Belga faz balanço de 2025, elogia Pogacar, comenta a mudança de Juan Ayuso e aponta às clássicas flamengas em 2026
Um ano de afirmação no melhor coletivo do pelotão
Tim Wellens fechou a temporada com estatuto reforçado no UAE, combinando vitórias, trabalho de equipa e a consagração como campeão nacional da Bélgica. Em entrevista ao diário “A MARCA”, desde o Criterium de Saitama, o belga sublinhou a dimensão do seu Tour: triunfo em Carcassonne e chegada a Paris integrado num bloco dominante. “Foi um sucesso enorme. Não só pela etapa, mas por chegar aos Campos Elísios numa equipa que controlou a corrida. Ganhar no Tour com o maillot de campeão da Bélgica foi um sonho”, afirmou.
Pogacar, liderança e limites do corpo
Sobre Tadej Pogacar, Wellens evitou detalhes médicos quando questionado sobre o episódio em que o esloveno disse sentir a “pele a arder”. Preferiu sublinhar a pessoa por trás do campeão: “Toda a gente sabe que é o melhor. O que faz a diferença é que, além disso, é uma das melhores pessoas do pelotão. Mantém os pés assentes no chão. Isso vale tanto como as vitórias.”
Ayuso fora do UAE: leitura e impacto
A transferência de Juan Ayuso foi tema incontornável. Wellens reconheceu a autonomia do compatriota de equipa, sem dramatizar a decisão: “Juan tomou a decisão que sente melhor para ele. Ter Pogacar como referência torna a vida mais fácil. Quando ele não está, a pressão é muito maior. Oxalá lhe corra muito bem.”
A força do bloco espanhol
O belga destacou a coesão do contingente espanhol no UAE. “São gente incrível. Marc Soler é direto e autêntico. Pablo e Adrià vão crescer muito. Igor Arrieta traz experiência. A ‘máfia espanhola’ está em alta no grupo”, brincou, elogiando o ambiente no balneário.
Metas para 2026: clássicas e lucidez competitiva
Com o título nacional conquistado e vitória no Tour, Wellens mira agora as clássicas flamengas. “Em 2024 estive muito bem, em 2025 um pouco menos. Em 2026 quero voltar a estar na frente. São corridas de força e também de sorte.” Realista sobre o próprio perfil, deixou a prioridade clara: “Sei que nunca vou ganhar a geral do Tour. Para mim, isto é o máximo.”
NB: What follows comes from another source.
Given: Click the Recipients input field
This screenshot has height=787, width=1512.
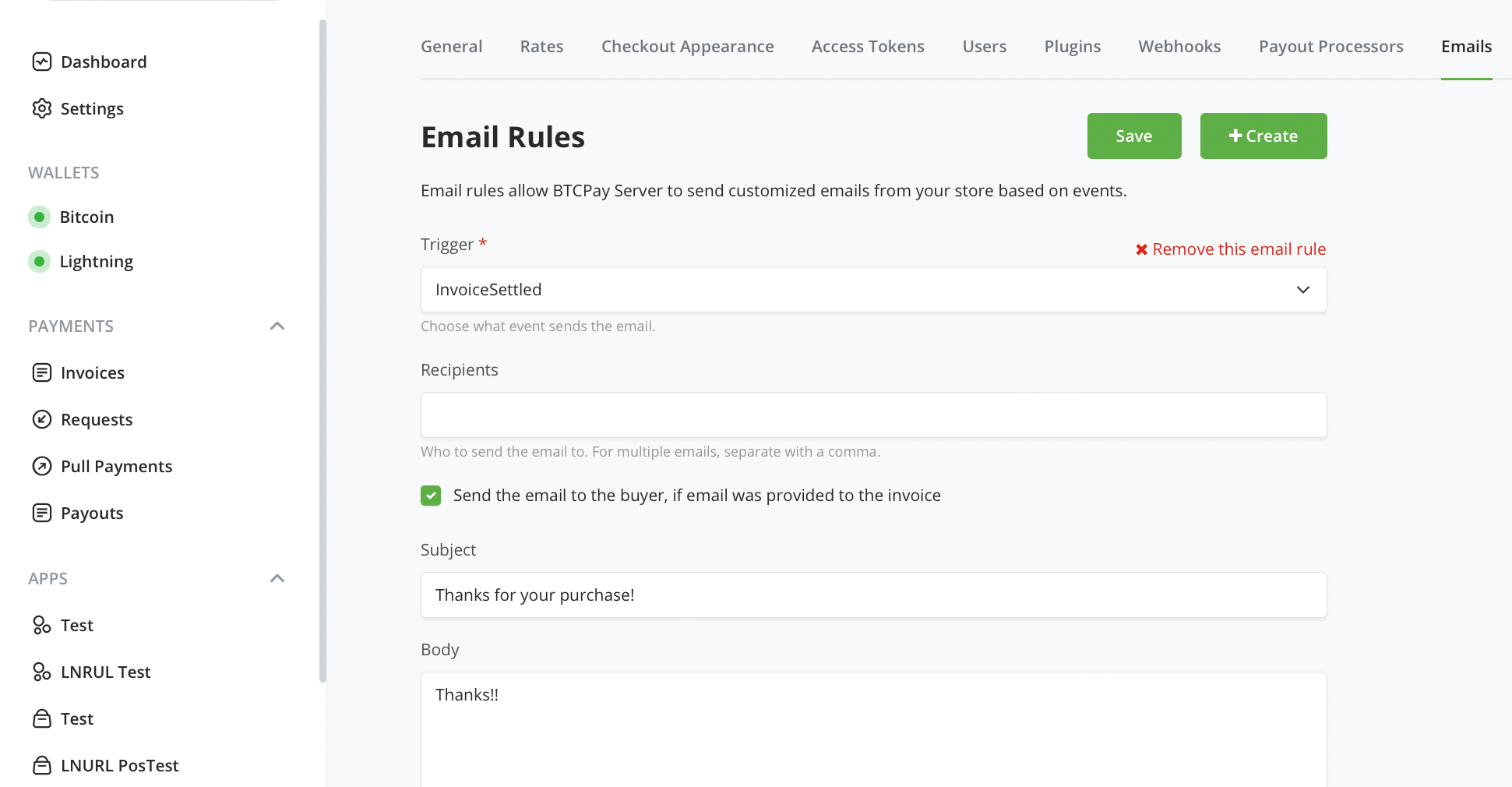Looking at the screenshot, I should tap(873, 415).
Isaac del Toro e a próxima vaga
Questionado sobre o mexicano Isaac del Toro, por muitos apontado como sucessor de Pogacar, Wellens foi taxativo: “Tem talento natural e uma cabeça muito forte. É jovem, mas muito maduro. Tem um futuro enorme.”
100 vitórias outra vez? O desafio da repetição
Depois de duas épocas históricas, pode o UAE voltar a superar as 100 vitórias em 2026? “Será difícil. Pensei que era impossível melhorar 2024 e fizemo-lo em 2025. Repetir será complicado, mas esta equipa está cheia de campeões”, concluiu.